Because these travesties have happened in relative obscurity — for example, 16 times as many people have died in Congo as have in the terrible ongoing genocide in Darfur, yet far more has been heard about Western Sudan than Central Africa — one goal here is to simply raise awareness. The hope being that a spotlight’s glare might help in a place where too much suffering has happened in the dark and also help those who are already hard at work trying to help themselves and their country.

Realization

The UN has been taking control of several towns in the region. The UN Security Council has voted to increase its 17,000-strong force by another 3,000. But diplomats admit they do not know where the troops will come from, or when they will be sent. There are currently some 5,500 peacekeepers in North Kivu, where the recent fighting has been taken place, including some 1,000 stationed in the provincial capital, Goma.

There have been calls for the mandate to be made stronger. However, the force operates under a Chapter Seven mandate, the most robust available for a peacekeeping operation – allowing it to protect the civilian population and themselves. There are also calls for Europe to send in an elite force, as France did when it lead a European Union mission to Ituri, further north of Goma, to stop a separate conflict a few years ago.

Manifestation

The humanitarian costs of the violence have been catastrophic. Over 300,000 have been newly displaced since fighting resumed and the Congolese army has been implicated in looting, rapes and killings in and around Goma as troops abandoned their positions. The UN peacekeeping force MONUC, though 17,000-strong and the biggest of all UN missions, has shown itself unprepared and unable to respond to the unfolding crisis and fulfill its mandate to protect civilians.

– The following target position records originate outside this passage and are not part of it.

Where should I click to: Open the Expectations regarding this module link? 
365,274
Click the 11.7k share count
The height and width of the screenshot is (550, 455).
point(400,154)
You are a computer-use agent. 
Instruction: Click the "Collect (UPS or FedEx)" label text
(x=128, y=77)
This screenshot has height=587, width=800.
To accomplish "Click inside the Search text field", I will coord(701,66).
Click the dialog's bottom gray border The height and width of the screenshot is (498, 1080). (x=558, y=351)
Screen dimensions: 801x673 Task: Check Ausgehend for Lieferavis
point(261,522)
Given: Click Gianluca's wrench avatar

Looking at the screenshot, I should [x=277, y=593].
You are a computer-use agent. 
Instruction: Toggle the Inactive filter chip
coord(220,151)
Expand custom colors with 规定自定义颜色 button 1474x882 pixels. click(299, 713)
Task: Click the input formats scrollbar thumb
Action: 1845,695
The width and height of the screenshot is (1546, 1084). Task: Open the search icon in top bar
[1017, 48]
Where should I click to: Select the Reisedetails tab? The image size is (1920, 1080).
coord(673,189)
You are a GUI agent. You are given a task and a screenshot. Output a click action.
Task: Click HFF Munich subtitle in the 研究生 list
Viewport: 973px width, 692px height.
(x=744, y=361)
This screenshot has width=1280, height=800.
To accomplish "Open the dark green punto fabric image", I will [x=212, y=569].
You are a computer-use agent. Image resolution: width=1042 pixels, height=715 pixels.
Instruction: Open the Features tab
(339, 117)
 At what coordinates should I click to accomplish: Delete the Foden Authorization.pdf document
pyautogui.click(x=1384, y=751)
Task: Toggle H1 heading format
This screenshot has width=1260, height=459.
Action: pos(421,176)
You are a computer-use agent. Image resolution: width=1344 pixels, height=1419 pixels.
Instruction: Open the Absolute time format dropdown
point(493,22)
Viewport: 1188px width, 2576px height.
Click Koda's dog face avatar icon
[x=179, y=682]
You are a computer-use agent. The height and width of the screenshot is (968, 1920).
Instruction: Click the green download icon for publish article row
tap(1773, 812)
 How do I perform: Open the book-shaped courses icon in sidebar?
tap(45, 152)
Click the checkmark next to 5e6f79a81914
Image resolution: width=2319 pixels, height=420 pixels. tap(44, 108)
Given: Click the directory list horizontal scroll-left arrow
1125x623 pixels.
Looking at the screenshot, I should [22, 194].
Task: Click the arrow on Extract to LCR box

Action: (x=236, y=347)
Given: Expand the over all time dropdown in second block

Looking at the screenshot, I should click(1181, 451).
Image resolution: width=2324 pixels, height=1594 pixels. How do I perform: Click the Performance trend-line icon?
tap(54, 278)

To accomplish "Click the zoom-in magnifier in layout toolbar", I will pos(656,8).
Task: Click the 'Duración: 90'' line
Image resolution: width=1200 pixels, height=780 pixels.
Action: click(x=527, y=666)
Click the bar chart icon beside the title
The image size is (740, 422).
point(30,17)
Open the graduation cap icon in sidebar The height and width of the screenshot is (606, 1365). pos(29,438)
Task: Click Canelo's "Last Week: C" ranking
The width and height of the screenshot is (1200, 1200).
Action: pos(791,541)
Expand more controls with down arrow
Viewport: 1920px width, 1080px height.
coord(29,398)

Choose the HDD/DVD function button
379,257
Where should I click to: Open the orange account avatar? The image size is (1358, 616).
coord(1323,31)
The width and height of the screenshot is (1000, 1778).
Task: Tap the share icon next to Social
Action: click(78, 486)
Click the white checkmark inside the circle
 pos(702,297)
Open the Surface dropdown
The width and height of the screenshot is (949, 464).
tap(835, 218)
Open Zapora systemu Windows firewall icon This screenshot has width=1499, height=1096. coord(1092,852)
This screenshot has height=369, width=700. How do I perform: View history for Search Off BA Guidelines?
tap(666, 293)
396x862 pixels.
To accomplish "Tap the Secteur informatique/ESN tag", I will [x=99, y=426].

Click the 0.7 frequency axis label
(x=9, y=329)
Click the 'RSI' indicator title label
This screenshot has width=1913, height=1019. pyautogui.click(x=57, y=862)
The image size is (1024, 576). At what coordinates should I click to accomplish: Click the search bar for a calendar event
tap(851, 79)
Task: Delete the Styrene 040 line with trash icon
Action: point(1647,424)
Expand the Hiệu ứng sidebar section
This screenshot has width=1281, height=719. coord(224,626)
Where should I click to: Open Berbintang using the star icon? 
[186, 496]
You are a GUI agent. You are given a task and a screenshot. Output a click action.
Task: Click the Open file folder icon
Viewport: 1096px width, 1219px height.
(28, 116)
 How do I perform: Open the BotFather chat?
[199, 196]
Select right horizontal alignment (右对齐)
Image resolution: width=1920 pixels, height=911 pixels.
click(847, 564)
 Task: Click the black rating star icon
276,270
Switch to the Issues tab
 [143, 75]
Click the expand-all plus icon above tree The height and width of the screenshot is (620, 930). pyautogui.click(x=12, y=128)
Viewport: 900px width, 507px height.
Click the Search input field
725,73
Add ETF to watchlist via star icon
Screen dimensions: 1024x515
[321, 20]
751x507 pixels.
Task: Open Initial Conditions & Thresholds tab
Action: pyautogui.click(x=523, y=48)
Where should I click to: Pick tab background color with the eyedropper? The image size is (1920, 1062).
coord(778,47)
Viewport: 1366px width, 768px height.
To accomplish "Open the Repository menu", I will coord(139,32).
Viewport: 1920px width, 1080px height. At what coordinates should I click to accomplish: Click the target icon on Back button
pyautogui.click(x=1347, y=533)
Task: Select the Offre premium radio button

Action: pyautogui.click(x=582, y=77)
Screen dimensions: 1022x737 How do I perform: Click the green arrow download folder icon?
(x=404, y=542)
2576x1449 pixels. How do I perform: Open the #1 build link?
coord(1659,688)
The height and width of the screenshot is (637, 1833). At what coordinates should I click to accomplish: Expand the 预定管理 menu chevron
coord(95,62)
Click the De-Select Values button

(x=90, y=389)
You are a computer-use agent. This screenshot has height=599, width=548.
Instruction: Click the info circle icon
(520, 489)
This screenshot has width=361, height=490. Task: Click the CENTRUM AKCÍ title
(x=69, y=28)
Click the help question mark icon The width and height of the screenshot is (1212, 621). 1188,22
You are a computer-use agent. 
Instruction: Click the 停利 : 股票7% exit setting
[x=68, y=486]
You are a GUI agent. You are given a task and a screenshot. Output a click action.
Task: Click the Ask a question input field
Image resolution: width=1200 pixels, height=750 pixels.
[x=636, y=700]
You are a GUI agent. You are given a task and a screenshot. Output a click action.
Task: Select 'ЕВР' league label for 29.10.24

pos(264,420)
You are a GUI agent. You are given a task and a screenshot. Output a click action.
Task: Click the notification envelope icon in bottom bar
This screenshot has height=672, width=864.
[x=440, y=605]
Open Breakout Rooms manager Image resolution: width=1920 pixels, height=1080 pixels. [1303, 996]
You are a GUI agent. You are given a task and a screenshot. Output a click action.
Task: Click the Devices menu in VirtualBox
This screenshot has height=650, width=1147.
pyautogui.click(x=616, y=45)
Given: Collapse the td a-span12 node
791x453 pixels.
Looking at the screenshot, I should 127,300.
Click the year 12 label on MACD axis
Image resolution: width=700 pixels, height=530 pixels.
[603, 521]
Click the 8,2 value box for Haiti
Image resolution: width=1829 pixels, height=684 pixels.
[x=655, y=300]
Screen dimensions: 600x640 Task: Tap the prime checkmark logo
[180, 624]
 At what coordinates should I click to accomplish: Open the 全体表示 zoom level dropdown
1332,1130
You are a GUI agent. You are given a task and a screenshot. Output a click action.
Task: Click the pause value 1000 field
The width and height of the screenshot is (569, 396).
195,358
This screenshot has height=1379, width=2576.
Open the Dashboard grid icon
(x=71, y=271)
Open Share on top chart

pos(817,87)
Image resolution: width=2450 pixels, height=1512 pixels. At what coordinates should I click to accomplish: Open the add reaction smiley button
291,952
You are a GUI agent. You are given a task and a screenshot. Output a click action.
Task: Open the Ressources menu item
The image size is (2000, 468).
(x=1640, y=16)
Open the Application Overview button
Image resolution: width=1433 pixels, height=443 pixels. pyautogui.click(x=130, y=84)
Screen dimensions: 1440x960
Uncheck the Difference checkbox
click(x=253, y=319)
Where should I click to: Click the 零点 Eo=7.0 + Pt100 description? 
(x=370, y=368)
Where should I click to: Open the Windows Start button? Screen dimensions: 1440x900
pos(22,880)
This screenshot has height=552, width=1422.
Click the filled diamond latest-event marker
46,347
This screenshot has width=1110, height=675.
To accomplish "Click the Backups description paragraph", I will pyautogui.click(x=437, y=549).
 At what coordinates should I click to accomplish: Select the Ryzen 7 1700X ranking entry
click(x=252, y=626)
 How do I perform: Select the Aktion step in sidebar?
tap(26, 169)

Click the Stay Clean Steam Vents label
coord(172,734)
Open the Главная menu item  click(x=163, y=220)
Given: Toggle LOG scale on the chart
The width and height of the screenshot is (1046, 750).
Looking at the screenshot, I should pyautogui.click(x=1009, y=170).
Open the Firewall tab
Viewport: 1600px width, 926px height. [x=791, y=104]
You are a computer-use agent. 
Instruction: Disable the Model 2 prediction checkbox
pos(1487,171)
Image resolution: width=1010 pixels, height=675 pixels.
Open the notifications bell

As violence continues the risks of a further escalation of the conflict are high. After several unsuccessful efforts to impose a military solution to rebel activity in Congo’s east, the international community must now apply heavy pressure on Kinshasa and Kigali to find a comprehensive political approach that will give momentum to both the Amani and Nairobi processes. Renewed commitment is essential to prevent even more devastating humanitarian consequences.

Resolution to the Current Crisis

To rebuild the state and augment its authority, the government must strengthen democracy or risk being paralysed by recurrent unrest, structural impotence and renewed instability in ever more parts of the country. Only a change of governance can provide the legitimacy and capacity to raise the revenues necessary to distribute peace dividends to all sectors of society.

The government still lacks the capacity to control the national territory. The main problems are well known: ill-disciplined, ill-equipped and often abusive security forces, continuing control by militias of large areas of the East and the risk of civil unrest and repressive violence in the West, where there is little government authority. The problems are closely intertwined: the weakness and partisanship of the security forces fuel popular resentment and allow militias to prosper. Creating a national, apolitical army out of the various armed groups and competent police able to handle urban disorder peacefully and provide genuine security is central to consolidating stability.

Donors must stay engaged, linking aid (over half the budget) to a political framework for a new partnership with Congo’s institutions to deal with peace building priorities.

To press the government to improve management of natural resources, including by cancelling illegal contracts, and consider creation of a permanent watchdog for natural resource management.

After Effects of the Conflict Situation

Aid workers are extremely worried about tens of thousands of people in the area. All sides are accused of carrying out horrific atrocities against civilians, in particular mass rape. Aid is now getting through to those who fled last year’s fighting between militia and the army. A new wave of conflict, targeting the FDLR (Democratic Forces for the Liberation of Rwanda), could lead to another humanitarian disaster.